I have a problem here.


A man is sitting on a chair leaning at 60 degrees against a friction-less wall. The height of the chair is 1.20 meters and the distance between the man's center of mass and the wall is 0.5 meters. The distance between the guy's knees and the floor while the chair is leaning is 0.9 meters.

The weight of man + chair is 80 kg. Note the guy is assumed to be sitting still and will be moving while leaning against the wall.

1) Calculate the force between man+chair and the wall and calculate the force between man+chair and the floor.

Homework Equations

Newton 2. law

The Attempt at a Solution

In order to calculate these force I use the equilibium equations.

Thusly \sum F_y = m_{c+m} \cdot g \cdot sin(60) \cdot 1.2 - F_{wall}=0

and \sum F_x = m_{c+m} \cdot g \cdot cos(60) \cdot 0.5 - F_{floor}=0


and I on the right track here guys?

 

[verty]

Do you understand the relevance of the wall having no friction? Why is this important?

 

[Science4ver]

Do you understand the relevance of the wall having no friction? Why is this important?

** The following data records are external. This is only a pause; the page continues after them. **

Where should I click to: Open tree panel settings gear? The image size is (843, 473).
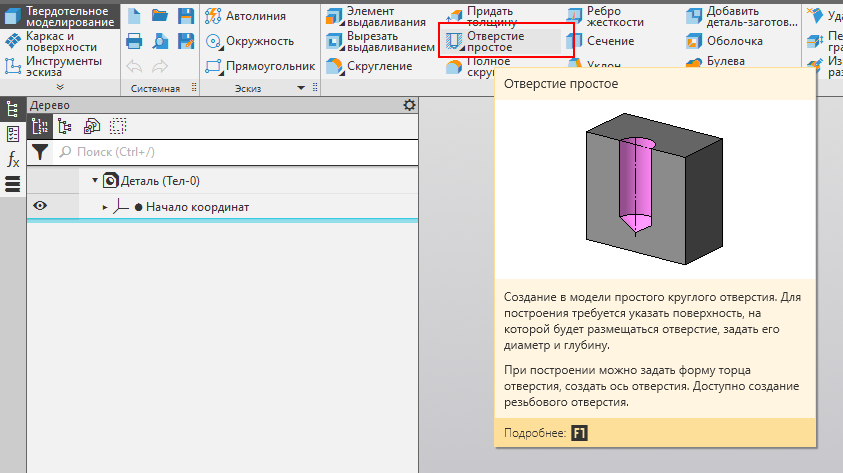pyautogui.click(x=408, y=105)
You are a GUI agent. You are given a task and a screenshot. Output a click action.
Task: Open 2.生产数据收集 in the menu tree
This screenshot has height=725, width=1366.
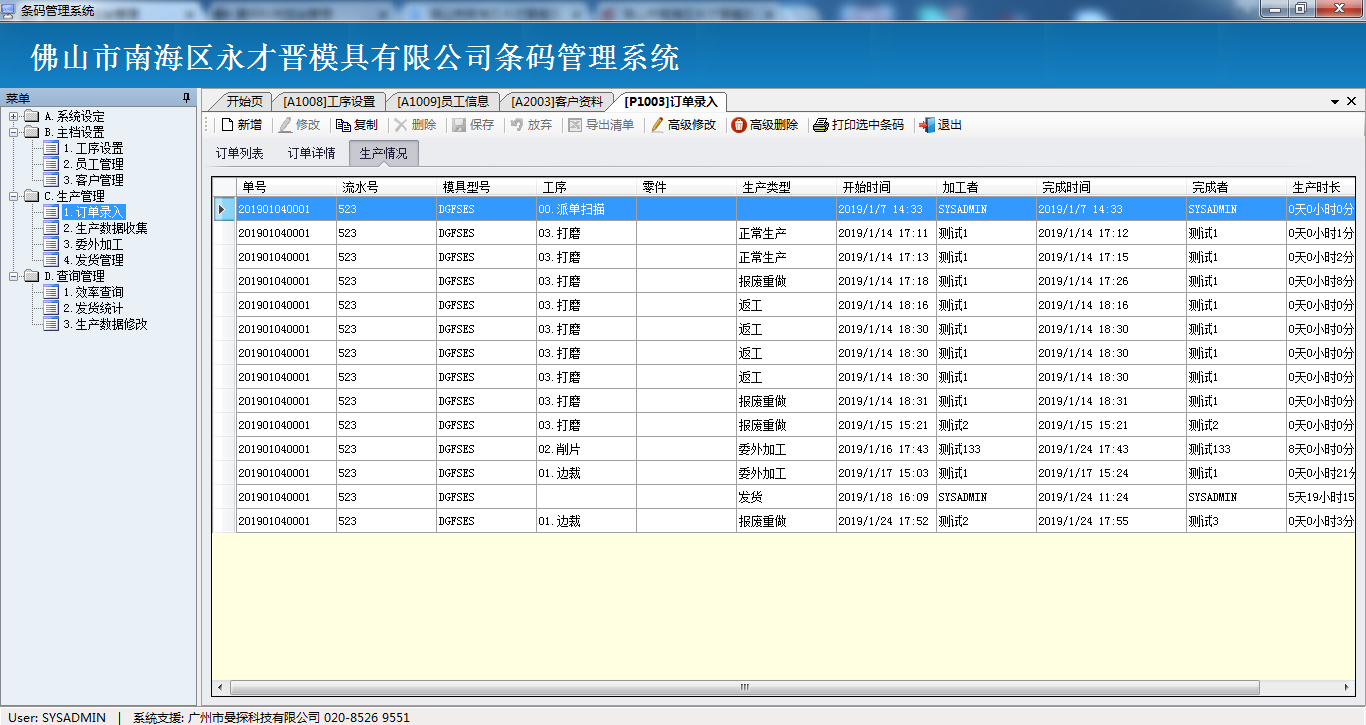[x=105, y=228]
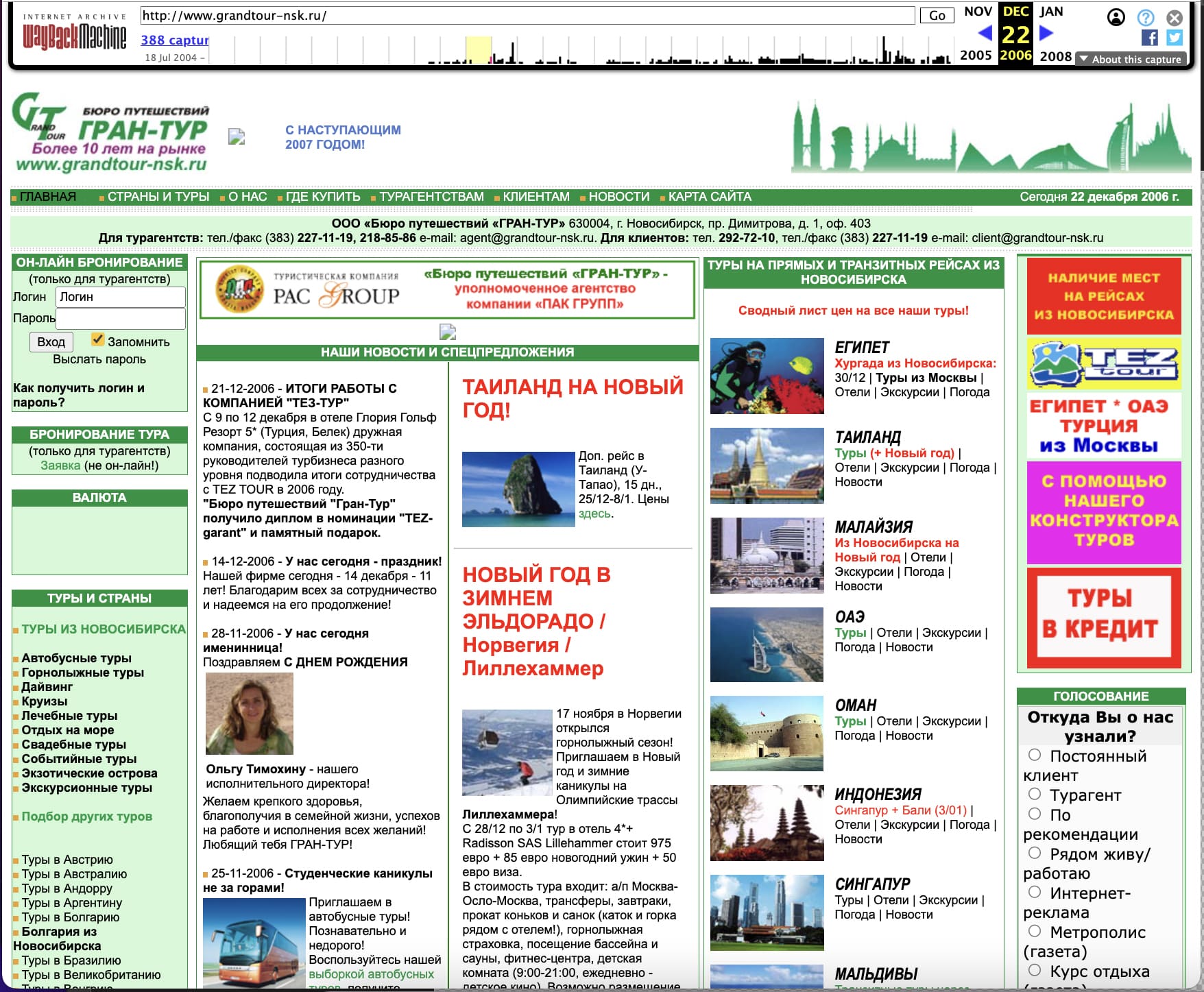Click the ГРАН-ТУР company logo
Screen dimensions: 1204x992
tap(111, 133)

I think so. I think it that means that the chair will stay in place because the wall is frictionless?

 

[PhanthomJay]

It appears your sketch is out of scale. The cg of the mass-chair is closer to the wall than the support leg of the chair. Your sketch shows otherwise. Try summing torques about the support leg, after first determining the value of the vertical force at the wall on the chair based on a frictionless wall which should tell you something about that force.

 

[Science4ver]

It appears your sketch is out of scale. The cg of the mass-chair is closer to the wall than the support leg of the chair. Your sketch shows otherwise. Try summing torques about the support leg, after first determining the value of the vertical force at the wall on the chair based on a frictionless wall which should tell you something about that force.

You mean like if

\sum \tau = 0: \tau_{ccw} = \tau_{cw}

and thusly formula for calculating the force from the wall is

F_{wall} \cdot L_{latter} \cdot sin(\theta) = F_{G} \cdot d_{cg} \cdot sin(\alpha)

where alpha is the top angle in the triangle in drawing.

 

[PhanthomJay]

What is direction of F_wall? Note also the moment of a force about a point is fjor ce times perpendicular
Distance from line if its action to point.

 

[Science4ver]

Its to the right from wall like the force of friction.

 

[PhanthomJay]

Yes it acts to the right perpendicular to the wall (it is a "Normal" force). Friction forces act parallel to the surface (vertical in this case). Since the wall is frictionless, is there a vertical force at this point?

 

[Science4ver]

F_G?

 

[PhanthomJay]

There is a vertical force equal to the weight of the man and chair that acts upward on the chair leg from the floor. There can be no vertical force at the wall and chair top interface because the frictionless wall will not allow it. So sum moments about the chairleg/floor point to solve for F_wall. Your first term was correct. But the moment of the weight was not.

 

[Science4ver]

Which first term are you referring to?

 

[PhanthomJay]

F_wall(L)sin theta is the moment of the wall force about the point where the leg of the chair meets the floor. That part is correct. Clockwise. Now what is the moment of the weight force ccw about that point? Don't forget to correct your sketch. And note moment is force times perpendicular distance.

 

[verty]

I don't think this is helping Science4ver. No serious attempt has been made and the answers given were not nearly correct. Better to leave it.

 

[Science4ver]

I am not sure here is it then just

F_G * sin (theta) and do I need to multiply this with the distance betweem the chair's leg and the wall?